▶ **PAGE**

A Conversation - On Belonging Working and Learning

By Chrissie Orr, Molly Sturges and Valerie Martínez

Chrissie Orr, Molly Sturges and Valerie Martínez are peers in socially engaged artistic practice and have been working in the field for many years. They rely on one another for insight, accountability, guidance and support as well as making individual and collective meaning of the work. This informal dialogue occurred, like many before, around a kitchen table and in the presence of animals, kids and family members. These conversations are an important element of each project and vital to collective learning within the field of arts and community engagement. Like this collection of essays, webs of reciprocal learning between artists, peers, community participants, funders and other partners are essential.

VALERIE: Last week I met a woman who works with families in the International District of Albuquerque, one of the most diverse, culturally rich and challenged sectors of the city. Littleglobe has been asked to consider working in the area. It’s a neighborhood of immigrants and refugees—from Vietnam, China, Mexico, Afghanistan, Bhutan, Sudan—and people struggle with feeling a sense of belonging in a new city, a new country. There are 27 languages spoken just in this four-square-mile area, and the community is fragmented. I asked her when and how people do manage to connect and she said, “by sweeping.” A street, a sidewalk needs to be swept; everyone recognizes it, and they do it together. “We don’t speak the same language,” she said, “We ‘talk’ in sign language, and we sweep. We all sweep.” Her answer seemed so profound to me, and true. Start with the smallest building block—something that already exists within a community. We can get lost in the complexities but connecting—the first step toward belonging—can begin so simply.

MOLLY: We often work with people who experience marginalization and who are distressed in many ways. We encounter their trauma patterns and their amazing resources, capacities and wisdom. By working together creatively, we are able to find a common language by which we can explore, navigate, unravel group complexities, transform the narratives that inform our lives, and make meaning together.

▶ **CHALLENGES**
1 > Which countries does the conversation on belonging name as places the International District's immigrants and refugees come from?
2 > In the conversation on belonging, how many languages are spoken in the four-square-mile area of the International District?
3 > Carry the conversation on belonging forward from its last sentence, keeping the same speakers and dialogue form.

▶ **RECORDED DATA**

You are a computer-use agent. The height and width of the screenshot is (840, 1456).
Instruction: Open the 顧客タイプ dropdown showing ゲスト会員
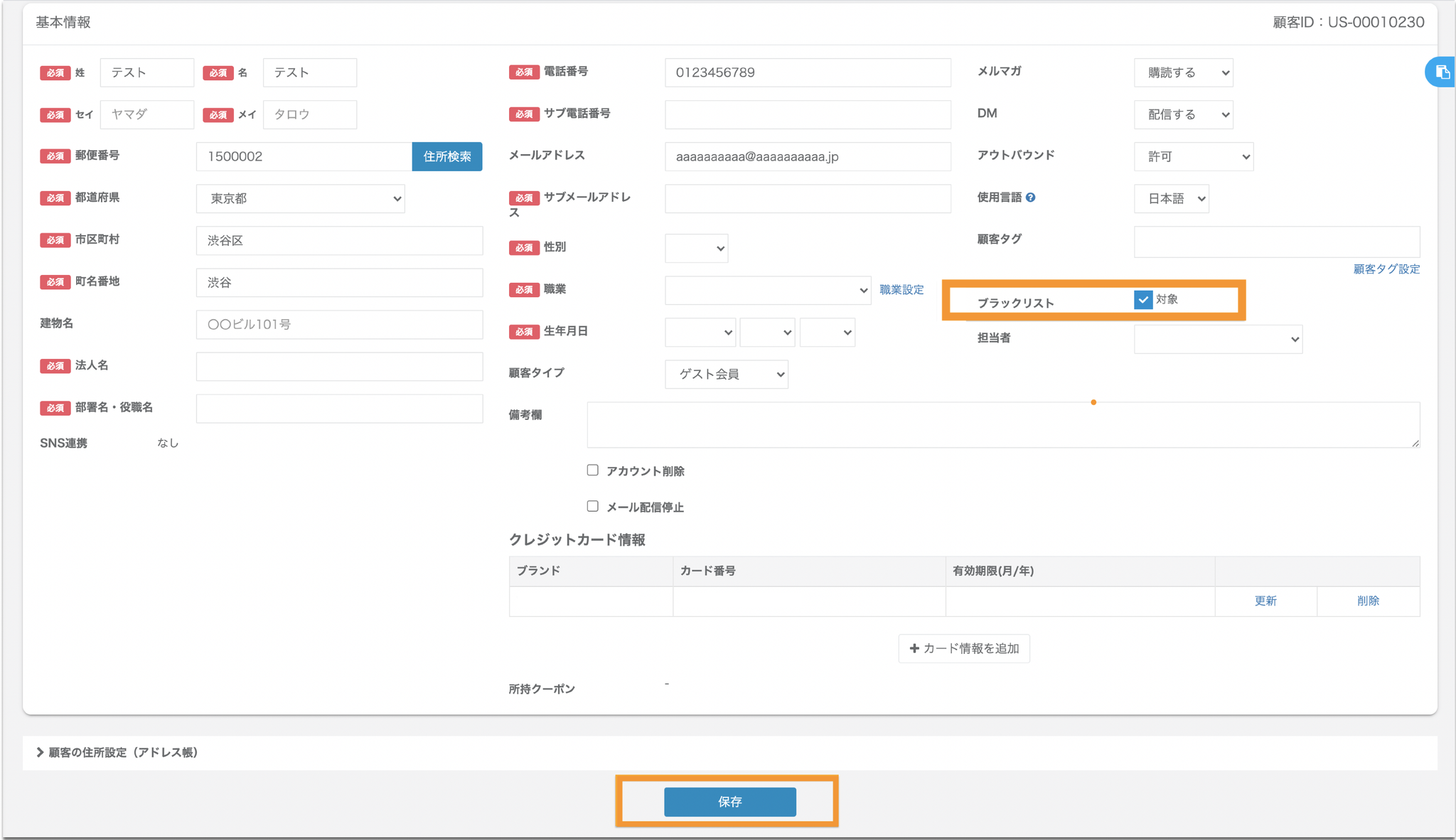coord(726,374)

▶ **ANSWERS**
1 > Vietnam, China, Mexico, Afghanistan, Bhutan, Sudan

2 > 27 languages are spoken there.

3 >
CHRISSIE: It’s about creating spaces where people are able to come together interactively, allowing us to see each other as human beings. Maybe we have differences that divide us but if we, as artists/animateurs, create the right spaces where all collaborators feel a sense of belonging, we can navigate our way into and beyond these differences and begin the process of knowing one another. Then, the alchemy can arise.

MOLLY: Many of the people we work with are so accustomed to having their agency diminished by multiple forces and are used to giving their power away. In these communities we know we can come together as creative ensembles to nurture our expressive capacities and to listen and witness each other. When a person feels they are witnessed and supported, incredible things happen.

CHRISSIE: Recently I was back in my homeland of Scotland and went to a pub one night. I heard music coming from a back room. Gathered there were people from all over the world, singing and playing music together. The connecting flow of this diverse community gathering was so natural and easy. This natural connection happens here in New Mexico—at the annual cleaning of the acequias and at the Pueblo Feast days—but it seems that the forces that isolate people are getting stronger and more challenging, so it’s time to offer more collective opportunities for people to fully and truthfully express themselves.

VALERIE: I think of exploration and discovery, how important these are in creating an environment where people feel capable of expressing themselves, and in their own ways. This is at the core of our work—creative exploration—making movement, song, poetry, drawing, video—in ways that emerge organically from each person and from the group. This process is the opposite of conducting meetings with an agenda, with pre-conceived outcomes, which often suppress voice and identity.

CHRISSIE: Everything unfolds in its own time. We work to find ways of breaking down assumptions and creating a space where emergent creativity is valued. Trusting one another is often hard at first but with time and gentle nudging the trust can emerge.

MOLLY: What is the importance of discovery and exploration? We have ideas of who we are and what we assume about each other, how we are different or alike. If we are truly in a process of discovery together, trust and respect occur. In true open-ended discovery, we don't assume positions, expectation and assumptions are suspended. We expand.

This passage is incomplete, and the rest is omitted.